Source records
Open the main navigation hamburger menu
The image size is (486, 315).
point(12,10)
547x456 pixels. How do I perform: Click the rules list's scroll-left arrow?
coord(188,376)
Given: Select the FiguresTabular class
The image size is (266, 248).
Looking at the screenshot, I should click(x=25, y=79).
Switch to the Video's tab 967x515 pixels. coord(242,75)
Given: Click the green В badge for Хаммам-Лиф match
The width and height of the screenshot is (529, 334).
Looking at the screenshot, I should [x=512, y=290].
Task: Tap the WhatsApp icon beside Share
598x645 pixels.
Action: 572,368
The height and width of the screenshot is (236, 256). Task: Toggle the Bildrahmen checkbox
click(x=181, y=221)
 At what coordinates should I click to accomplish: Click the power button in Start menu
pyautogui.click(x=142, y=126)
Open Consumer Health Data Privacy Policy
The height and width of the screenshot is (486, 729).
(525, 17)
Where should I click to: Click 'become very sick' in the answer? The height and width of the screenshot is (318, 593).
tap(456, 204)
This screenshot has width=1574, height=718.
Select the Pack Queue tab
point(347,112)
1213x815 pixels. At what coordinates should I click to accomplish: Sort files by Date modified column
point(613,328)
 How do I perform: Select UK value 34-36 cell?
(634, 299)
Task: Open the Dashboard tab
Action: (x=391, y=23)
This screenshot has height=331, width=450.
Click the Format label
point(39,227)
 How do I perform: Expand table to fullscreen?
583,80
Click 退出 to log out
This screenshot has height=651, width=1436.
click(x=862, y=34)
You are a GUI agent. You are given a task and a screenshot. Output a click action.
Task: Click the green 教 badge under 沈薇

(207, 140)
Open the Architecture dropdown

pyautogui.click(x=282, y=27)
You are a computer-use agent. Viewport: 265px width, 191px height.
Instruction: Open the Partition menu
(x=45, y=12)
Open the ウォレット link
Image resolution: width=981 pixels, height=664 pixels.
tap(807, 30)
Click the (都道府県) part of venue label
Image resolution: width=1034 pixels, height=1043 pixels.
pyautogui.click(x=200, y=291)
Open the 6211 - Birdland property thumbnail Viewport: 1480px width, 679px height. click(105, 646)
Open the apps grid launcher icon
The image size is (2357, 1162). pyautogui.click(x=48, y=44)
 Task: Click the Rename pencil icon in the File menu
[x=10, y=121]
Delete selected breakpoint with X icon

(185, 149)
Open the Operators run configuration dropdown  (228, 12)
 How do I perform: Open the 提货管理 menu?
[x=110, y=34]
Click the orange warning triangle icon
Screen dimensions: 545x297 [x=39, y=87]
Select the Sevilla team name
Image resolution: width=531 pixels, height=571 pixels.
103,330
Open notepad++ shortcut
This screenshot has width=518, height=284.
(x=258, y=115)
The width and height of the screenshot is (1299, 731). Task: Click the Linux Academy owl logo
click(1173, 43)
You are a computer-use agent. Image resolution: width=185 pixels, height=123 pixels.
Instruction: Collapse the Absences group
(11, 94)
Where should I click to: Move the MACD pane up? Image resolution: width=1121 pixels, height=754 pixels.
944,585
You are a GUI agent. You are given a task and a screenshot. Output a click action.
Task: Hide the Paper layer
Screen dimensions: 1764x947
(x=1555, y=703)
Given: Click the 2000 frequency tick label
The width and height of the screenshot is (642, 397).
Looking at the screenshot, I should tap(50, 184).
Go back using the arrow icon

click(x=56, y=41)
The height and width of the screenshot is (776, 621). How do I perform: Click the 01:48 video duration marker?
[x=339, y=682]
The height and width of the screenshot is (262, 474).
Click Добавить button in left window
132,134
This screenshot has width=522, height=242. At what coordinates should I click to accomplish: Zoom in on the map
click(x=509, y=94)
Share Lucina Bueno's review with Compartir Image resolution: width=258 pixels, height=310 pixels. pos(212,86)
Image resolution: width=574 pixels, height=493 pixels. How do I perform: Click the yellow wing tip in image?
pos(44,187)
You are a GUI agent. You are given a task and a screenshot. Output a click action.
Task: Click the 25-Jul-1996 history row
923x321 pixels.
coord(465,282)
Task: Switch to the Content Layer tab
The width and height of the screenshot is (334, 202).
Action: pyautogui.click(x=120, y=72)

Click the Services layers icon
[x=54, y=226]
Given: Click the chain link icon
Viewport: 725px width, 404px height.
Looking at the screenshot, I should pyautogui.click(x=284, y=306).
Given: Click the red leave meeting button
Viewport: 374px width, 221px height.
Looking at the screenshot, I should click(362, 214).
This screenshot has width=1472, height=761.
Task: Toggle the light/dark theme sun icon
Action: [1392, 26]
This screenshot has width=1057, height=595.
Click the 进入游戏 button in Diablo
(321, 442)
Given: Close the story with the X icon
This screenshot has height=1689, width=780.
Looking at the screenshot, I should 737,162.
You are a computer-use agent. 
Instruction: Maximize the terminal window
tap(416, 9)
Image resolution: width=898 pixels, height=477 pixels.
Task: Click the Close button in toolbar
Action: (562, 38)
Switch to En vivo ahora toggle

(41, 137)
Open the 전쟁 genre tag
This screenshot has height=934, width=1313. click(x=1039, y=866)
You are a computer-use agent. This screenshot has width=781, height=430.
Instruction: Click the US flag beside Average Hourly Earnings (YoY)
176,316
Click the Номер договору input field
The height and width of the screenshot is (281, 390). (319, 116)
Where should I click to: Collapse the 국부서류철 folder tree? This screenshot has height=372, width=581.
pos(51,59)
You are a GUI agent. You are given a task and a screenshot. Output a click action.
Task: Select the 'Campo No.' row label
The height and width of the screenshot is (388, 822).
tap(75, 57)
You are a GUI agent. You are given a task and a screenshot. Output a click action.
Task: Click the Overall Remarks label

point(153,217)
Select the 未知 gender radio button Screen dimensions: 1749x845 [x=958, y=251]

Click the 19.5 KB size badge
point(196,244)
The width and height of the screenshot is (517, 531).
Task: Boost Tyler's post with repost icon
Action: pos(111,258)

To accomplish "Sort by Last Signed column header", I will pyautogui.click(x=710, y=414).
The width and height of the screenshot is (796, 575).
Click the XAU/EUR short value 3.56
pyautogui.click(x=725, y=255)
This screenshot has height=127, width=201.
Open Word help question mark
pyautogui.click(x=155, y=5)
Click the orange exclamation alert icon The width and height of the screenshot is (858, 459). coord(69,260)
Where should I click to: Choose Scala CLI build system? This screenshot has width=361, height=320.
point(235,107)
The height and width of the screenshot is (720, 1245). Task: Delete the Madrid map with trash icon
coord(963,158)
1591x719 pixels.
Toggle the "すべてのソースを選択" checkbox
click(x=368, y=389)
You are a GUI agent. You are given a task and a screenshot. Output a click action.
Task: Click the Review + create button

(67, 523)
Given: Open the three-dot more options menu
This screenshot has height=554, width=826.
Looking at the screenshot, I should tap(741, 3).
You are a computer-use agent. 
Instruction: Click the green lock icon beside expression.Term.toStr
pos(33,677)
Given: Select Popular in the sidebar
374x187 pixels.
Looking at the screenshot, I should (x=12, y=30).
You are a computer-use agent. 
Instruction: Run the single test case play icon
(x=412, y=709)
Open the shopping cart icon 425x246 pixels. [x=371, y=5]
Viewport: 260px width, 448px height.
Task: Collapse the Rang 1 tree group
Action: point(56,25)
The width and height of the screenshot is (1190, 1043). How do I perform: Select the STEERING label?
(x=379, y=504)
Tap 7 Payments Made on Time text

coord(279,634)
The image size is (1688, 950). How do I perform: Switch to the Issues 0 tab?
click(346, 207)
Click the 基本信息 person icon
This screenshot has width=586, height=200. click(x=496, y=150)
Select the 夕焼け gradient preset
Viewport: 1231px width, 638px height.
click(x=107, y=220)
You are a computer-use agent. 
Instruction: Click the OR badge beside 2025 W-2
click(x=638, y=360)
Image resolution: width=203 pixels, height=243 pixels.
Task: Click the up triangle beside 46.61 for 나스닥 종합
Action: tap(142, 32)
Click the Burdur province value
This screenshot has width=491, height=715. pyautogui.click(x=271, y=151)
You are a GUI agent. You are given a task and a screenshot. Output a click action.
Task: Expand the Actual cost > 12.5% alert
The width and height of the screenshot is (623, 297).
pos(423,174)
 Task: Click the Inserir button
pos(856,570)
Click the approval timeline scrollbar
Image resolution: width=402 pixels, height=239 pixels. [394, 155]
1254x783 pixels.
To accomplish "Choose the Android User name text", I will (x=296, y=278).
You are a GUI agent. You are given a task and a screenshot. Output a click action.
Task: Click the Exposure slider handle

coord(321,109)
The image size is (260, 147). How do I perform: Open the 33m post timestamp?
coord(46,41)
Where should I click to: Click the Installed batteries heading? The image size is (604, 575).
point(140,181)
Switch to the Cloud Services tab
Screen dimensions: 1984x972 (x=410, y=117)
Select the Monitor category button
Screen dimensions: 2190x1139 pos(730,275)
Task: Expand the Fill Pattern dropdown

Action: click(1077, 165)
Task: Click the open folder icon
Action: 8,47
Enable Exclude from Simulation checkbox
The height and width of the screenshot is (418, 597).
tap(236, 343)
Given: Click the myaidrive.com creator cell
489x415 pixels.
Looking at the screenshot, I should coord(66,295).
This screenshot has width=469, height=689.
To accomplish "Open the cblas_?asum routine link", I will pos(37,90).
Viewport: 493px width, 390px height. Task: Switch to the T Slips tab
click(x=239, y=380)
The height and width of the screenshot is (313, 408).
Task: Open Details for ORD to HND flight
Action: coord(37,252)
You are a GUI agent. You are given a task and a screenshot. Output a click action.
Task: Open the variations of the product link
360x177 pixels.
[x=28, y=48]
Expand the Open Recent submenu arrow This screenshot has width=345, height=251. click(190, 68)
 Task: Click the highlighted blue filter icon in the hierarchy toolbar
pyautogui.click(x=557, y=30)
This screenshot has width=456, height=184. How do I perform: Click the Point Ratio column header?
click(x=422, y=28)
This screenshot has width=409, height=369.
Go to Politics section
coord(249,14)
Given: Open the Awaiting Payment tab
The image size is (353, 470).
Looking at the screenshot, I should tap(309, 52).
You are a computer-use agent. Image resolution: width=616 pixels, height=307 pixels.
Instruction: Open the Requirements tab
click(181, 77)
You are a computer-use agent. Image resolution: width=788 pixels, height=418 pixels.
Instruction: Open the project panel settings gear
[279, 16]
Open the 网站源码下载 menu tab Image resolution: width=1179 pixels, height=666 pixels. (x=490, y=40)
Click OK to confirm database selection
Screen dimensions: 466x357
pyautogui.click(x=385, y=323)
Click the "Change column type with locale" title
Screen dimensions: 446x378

Stated goal:
Repeat word for word the part of the items above that opens with the first line and closes with the line containing "Action: 572,368".

Finished answer:
Open the main navigation hamburger menu
The image size is (486, 315).
point(12,10)
547x456 pixels. How do I perform: Click the rules list's scroll-left arrow?
coord(188,376)
Given: Select the FiguresTabular class
The image size is (266, 248).
Looking at the screenshot, I should click(x=25, y=79).
Switch to the Video's tab 967x515 pixels. coord(242,75)
Given: Click the green В badge for Хаммам-Лиф match
The width and height of the screenshot is (529, 334).
Looking at the screenshot, I should [x=512, y=290].
Task: Tap the WhatsApp icon beside Share
598x645 pixels.
Action: 572,368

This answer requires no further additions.